This posting is for beginners who yet have no insight into the good and bad moves, and are not well-versed in pins, forks, discovered attacks, skewers, etc. -
Like this doesn't make much sense. If a beginner doesn't know good from bad as you said, then why would calculating everything not knowing the evaluation of each(and I hope you know how long this would take) be good as opposed to learning about chess at least first? You need resources to play good chess period. if a beginner doesn't have a lot of money, well I guess it's just too bad. Maybe they will make it to 1000 or 1200 if they are lucky, but no further. I'm just taking the good and bad parts of the method and the only good part about it is when you have effectively infinite time it could do well in a complex position. But I just found a flaw in this as well. Would it help a beginner in a complex position?? No, they would probably make the wrong move no matter what at least at some point. Maybe a stronger player but I thought it was for beginners?
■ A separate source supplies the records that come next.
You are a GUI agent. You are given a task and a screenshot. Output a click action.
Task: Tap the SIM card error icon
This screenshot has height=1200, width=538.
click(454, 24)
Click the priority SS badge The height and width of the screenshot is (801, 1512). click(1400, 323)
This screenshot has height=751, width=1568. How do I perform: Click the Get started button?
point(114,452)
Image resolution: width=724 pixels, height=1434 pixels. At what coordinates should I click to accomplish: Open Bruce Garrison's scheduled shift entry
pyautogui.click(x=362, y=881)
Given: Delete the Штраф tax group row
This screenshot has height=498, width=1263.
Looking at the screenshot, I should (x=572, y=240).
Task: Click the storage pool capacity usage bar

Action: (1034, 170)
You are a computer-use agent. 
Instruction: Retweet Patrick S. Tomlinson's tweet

I suppose I'm in the minority, in that I agree with the main points of dsarkar.
But it is a HUGE tree dsarkar is recomending. The tree HAS to be modified and since it's still big it's only good in cc in certain positions. It's better than nothing, but I would prefer to aquire more knowledge of chess and based on that just create candidates that you understand and calculate those and that is fairly efficient. Dsarkar, did you create this with the idea to help make someone a good correspondence player or OTB player? And what happened to the first pages in this thread? Basically this thinking technique would mostly replace all other ways of learning chess no? That's how long it would take each day. I may take some time analyzing positions in cc, but that's part of it and my process couldn't be any further than a full tree. I analyze a decent amount of variations sometimes and those alone can take awhile depending on position but how could you possibly use that method and only take "40 mins per move"? You do know that it's not really "per move" because it adds up over time. It seems to be the total amount of time you take on all of the moves combined. Even if that's incorrect my time/move will never go down here because it's impossible for it to go down.
Don't focus on the specifics.
I don't even support the idea of writing down every possible move. But I think it is a good idea, for one or two games, to write down the candidate move tree, and to do it for the whole game. Here's how it works:
In the opening, just use games explorer, or make simple looking move. No need to try to guess your opponent's strategy at this point, it's too difficult.
In the middlegame, you end up doing a sprinting strategy. At some more, you do the deep dive analysis, and it may end up covering anywhere from 2-5 moves, or even more in some key variations. It's sort of important to have all of the variations end at least with a statement like "this position is ok for me".
So then you make whatever move you want, and the opponent thinks and moves. If their response is in your responses, you can "quickly" check your analysis, but no need to create anything new. So you can respond pretty quickly. And so on, until you think that your old tree is becoming stale, and you should create a new one.
That might be doable, but in my opinion it's a little too much work for too little. But I might try that in correspondence at certain points of the game.